I ran your command " /usr/local/bin/snort -u snort -g snort -v -l /var/log/snort –pid-path /var/log/snort/run -c /usr/local/etc/snort/snort_61267_re0/snort.conf -i re0 " and I received the error message below

/libexec/ld-elf.so.1: Shared object "libpcap.so.1" not found, required by "snort"

make sure /usr/lib/libpcap.so is there then run..

ln -s /usr/lib/libpcap.so /usr/lib/libpcap.so.1

And try again

Can't thank you enough! Snort is working again after so long, such an easy fix!

VeGeTa-X

it seems a bit weird  snort is running but I am not receiving any alerts

Cino

are your preprocessors turned on? goto https://www.grc.com/x/ne.dll?bh0bkyd2 to test snort… you should get a scan alert

VeGeTa-X

yes all options are turned on for preprocessors and did a all port scan on the site below and no alerts.

Cino

i have no idea ???  It worked for me last weekend… Are your running 2.0RC3 or 2.1-Dev?

VeGeTa-X

I am running 2.0rc3 64bit

Gloom

@VeGeTa-X:

I have one more question when I enable block offenders snort does not work and when I disable it snort works.  I found the link below saying that snort package is missing some kind of spoink code?

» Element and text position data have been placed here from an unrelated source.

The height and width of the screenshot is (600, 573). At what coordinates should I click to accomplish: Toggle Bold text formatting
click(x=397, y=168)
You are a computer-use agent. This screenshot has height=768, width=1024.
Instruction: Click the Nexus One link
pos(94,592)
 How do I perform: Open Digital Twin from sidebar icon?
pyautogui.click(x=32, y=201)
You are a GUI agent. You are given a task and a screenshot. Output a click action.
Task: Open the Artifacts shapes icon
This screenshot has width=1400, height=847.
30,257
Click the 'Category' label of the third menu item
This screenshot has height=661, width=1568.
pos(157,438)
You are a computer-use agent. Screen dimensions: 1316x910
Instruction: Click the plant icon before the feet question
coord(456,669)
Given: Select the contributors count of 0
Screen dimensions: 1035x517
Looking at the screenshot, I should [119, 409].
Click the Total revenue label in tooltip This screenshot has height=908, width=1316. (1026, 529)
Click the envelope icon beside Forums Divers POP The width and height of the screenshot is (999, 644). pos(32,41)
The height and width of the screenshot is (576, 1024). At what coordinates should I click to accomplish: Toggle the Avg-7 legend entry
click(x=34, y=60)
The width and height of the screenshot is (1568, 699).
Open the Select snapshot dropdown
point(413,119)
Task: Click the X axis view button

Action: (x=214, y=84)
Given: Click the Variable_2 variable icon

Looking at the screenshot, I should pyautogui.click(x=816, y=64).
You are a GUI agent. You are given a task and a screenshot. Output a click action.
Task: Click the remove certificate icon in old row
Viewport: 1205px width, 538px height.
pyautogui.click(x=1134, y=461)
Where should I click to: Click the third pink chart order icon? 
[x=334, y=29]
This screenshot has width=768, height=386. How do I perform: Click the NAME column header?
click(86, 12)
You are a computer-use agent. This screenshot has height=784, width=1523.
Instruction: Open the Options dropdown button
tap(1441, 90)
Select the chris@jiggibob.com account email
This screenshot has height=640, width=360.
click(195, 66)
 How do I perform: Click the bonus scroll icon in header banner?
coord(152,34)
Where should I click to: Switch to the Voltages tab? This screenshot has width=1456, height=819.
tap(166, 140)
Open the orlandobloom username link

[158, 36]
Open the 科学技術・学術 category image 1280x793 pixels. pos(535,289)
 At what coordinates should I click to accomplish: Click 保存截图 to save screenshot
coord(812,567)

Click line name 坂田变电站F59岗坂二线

http://redmine.pfsense.org/issues/1753

spoink is an Open BSD output plugin that adds the offending host to the block list in snort. I was always under the impression that pfsense used snort2c to do that job. Seems I was wrong.

Cino

@VeGeTa-X:

I am running 2.0rc3 64bit

i'll have to start a vm for 2.0rc3… I tried 2.1 Dev last weekend and it worked for me

Ibor Daru

@Cino:

@VeGeTa-X:

I am running 2.0rc3 64bit

i'll have to start a vm for 2.0rc3… I tried 2.1 Dev last weekend and it worked for me

Running 2.0-RC3 (amd64) built on Sat Aug 6 23:18:46 EDT 2011. Checked "Send alerts to main System logs". I'm getting alerts within the Alerts tab as well as the main system logs.